This is a report of some of the major findings from three years of fieldwork among the Slovenophone1 minority in Carinthia (Slovene: Koroska, German: Karnten), Austria.2 The aim was to investigate three of the most important factors which-as is generally recognized -support the maintenance of a minority language, namely: how much its speakers speak the languages at their disposal; how well they speak them; and what their attitudes are towards them.
The Slovene-speaking minority in Austria4 inhabits a strip of territory in the provinces of Carinthia and Styria (Stajerska, Steiermark) contiguous to Slovenia. The minority is very much larger in Carinthia than in Styria. Four language-varieties are used: Standard German, i.e., Hochdeutsch in its Austrian variant; Dialect German, i.e., Karntnerisch; Standard Slovene; and Dialect Slovene. Dialect Slovene is the first language of most minority members; there are no monolingual Slovene-speakers still alive. Minority competence in Standard Slovene varies very greatly, depending on, inter alia, education, frequency of church attendance, and strength of ethnic self-identification.

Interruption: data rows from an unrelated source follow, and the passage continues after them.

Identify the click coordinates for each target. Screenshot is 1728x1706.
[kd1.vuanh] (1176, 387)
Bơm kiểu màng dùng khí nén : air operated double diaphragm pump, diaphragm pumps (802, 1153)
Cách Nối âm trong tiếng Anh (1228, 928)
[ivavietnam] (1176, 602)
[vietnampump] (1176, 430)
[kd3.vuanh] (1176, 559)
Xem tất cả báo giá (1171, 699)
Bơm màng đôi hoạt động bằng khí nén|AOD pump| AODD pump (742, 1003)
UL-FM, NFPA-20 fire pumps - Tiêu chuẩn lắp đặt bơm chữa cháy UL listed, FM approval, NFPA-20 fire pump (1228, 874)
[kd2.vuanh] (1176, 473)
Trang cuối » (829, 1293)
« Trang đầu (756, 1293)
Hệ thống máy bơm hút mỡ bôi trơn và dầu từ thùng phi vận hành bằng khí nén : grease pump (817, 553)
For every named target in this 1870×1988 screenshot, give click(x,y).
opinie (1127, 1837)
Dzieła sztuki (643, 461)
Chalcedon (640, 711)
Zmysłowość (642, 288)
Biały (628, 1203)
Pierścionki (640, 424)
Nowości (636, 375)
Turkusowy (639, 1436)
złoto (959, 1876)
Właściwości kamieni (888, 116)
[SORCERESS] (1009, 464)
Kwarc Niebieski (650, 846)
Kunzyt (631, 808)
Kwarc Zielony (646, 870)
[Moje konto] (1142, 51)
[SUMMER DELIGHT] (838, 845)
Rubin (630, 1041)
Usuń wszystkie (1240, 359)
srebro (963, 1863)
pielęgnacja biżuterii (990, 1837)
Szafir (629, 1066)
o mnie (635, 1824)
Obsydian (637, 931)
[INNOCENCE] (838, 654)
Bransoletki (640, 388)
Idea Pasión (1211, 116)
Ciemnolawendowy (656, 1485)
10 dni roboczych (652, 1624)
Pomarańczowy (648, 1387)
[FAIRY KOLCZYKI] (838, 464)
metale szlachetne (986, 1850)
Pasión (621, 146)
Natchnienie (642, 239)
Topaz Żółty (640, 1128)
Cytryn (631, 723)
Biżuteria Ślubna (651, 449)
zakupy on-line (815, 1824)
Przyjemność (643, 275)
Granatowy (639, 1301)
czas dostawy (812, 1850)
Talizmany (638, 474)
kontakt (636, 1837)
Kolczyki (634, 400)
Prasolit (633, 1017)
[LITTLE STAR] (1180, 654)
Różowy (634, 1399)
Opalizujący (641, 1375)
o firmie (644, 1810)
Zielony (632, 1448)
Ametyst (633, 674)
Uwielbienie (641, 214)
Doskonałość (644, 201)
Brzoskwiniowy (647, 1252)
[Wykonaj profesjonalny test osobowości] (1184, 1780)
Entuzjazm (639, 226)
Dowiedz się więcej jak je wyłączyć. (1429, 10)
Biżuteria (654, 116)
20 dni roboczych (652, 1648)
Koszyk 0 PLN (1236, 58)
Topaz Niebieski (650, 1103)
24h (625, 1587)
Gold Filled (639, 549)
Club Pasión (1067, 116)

All members of the minority speak German: they are taught Standard German in school, hear it in the media, and use it for official purposes; nearly all are more or less competent also in some form of Dialect German, and speak this with Germanophones in informal situations.
The Slavs settled in this region in the sixth century; Bajuvarian immigration began very soon. Thereafter government by German-speakers continued until the twentieth century. Over time, the territory inhabited by Slovene-speakers in what is now Austria diminished greatly. Already in the nineteenth century Slovene-inhabited Southern Carinthia was partly bilingual, with the greatest concentrations of German-speakers in the urban areas, especially in the capital Celovec/Klagenfurt. Today, this region is partly German monolingual, partly bilingual; only a very few areas remain preponderantly Slovene-speaking. Reasons for the extensive linguistic assimilation of the minority to the majority are many, including (1) demographic and employment mobility; (2) lack of educational opportunity; (3) economic pressure; (4) societal pressure; (5) political pressure; (6) the availability and application of the ethnic term Windisch (see Priestly 1997); (7) harassment, deportation, and reprisals during World War Two. Relative importance of these factors has varied according to date, locality and various other causes (Busch 2001: 121-22).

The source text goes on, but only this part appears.